Heavy security is evident around the summit zone for the leaders and their motorcades, mixing a tense police display with Bali's renowned relaxed tourism.
Business Council of Australia chief executive Jennifer Westacott is also in Bali for high-level sideline events and has told The Canberra Times the Prime Minister is resetting Australia's international standing.
"He's resetting the importance of our relationship with Indonesia. He is resetting our capacity to work constructively with China. He's resetting our role in the Pacific. He's resetting our leadership on climate and energy transition," she said.
"And I think that for business is giving that sense that of confidence that it will, of course, open up trade and economic opportunities as we see these incredible dynamic economies like Indonesia, that offer tremendous opportunities for Australia, to partner to join on key activities and prosperity of both nations.
"So what I see and what I've seen since the Prime Minister took office, but you're seeing really, at large this week, is this massive reset of Australia's position in the world."
The Business Council has signed a new agreement with Indonesia's peak business group KADIN in a bid to expand trade and other economic opportunities.
An economically damaging pandemic-enflamed trade dispute was sparked by Mr Albanese's predecessor Scott Morrison questioning the origins of COVID-19.
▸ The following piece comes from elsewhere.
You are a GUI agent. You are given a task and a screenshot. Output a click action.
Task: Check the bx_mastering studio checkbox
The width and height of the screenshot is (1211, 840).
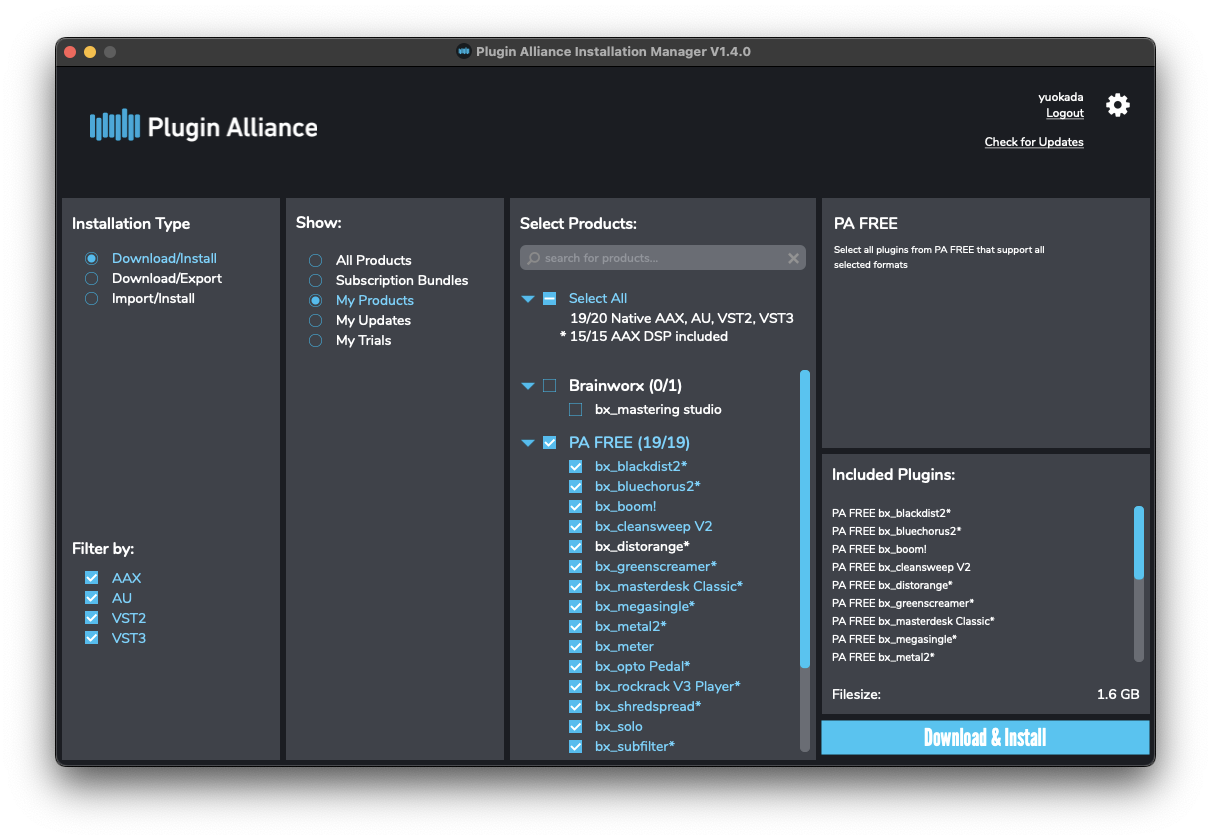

Causing economic pain are $20 billion worth of trading sanctions targeting lucrative Australian exports, such as: wine, barley, cotton, coal, wool and lobster. Everything is in the cooler apart from much needed iron ore and gas, while China-Australia investments have slowed to a crawl and Chinese students are staying away.
The People's Daily has described the G20 as "monumental in China's diplomacy" as it marks the first foreign visit by President Xi since last month's National Congress, where his extraordinary third term as leader was confirmed.
"It's been a very difficult relationship, a very complex relationship, we have to have that principle realism that they are very, very big economy. They're our biggest trading partner," Ms Westacott told The Canberra Times.
"And I think finding a way to navigate that which the Prime Minister looks like is doing is important to the business and sends that signal that we can work constructively with China."
G20 leaders, which represent roughly 80 per cent of the world's GDP, are in Bali to discuss some of the biggest challenges facing the globe, including climate action, the global supply shock and the war in Europe.
Russian President Vladimir Putin was a late no show as his forces were forced to withdraw from Kherson and appear to be on the backfoot across Ukraine. He is to be represented at the G20 by his Foreign Minister Sergey Lavrov and protests, in the form of leader walkouts are on the cards.
Mr Albanese's tour comes ahead of a crunch fortnight on the domestic front, with Mr Albanese looking to push through some of his signature policies in the final parliamentary sitting weeks of 2022.
Labor is being challenged in its attempts to pass a National Anti-Corruption Commission, and over a vote on territory rights.
It also wants its industrial relations legislations, aimed a reforming bargaining rules, through Parliament this year in a bid to kickstart sluggish wages, particularly in feminised, low-pay workforces.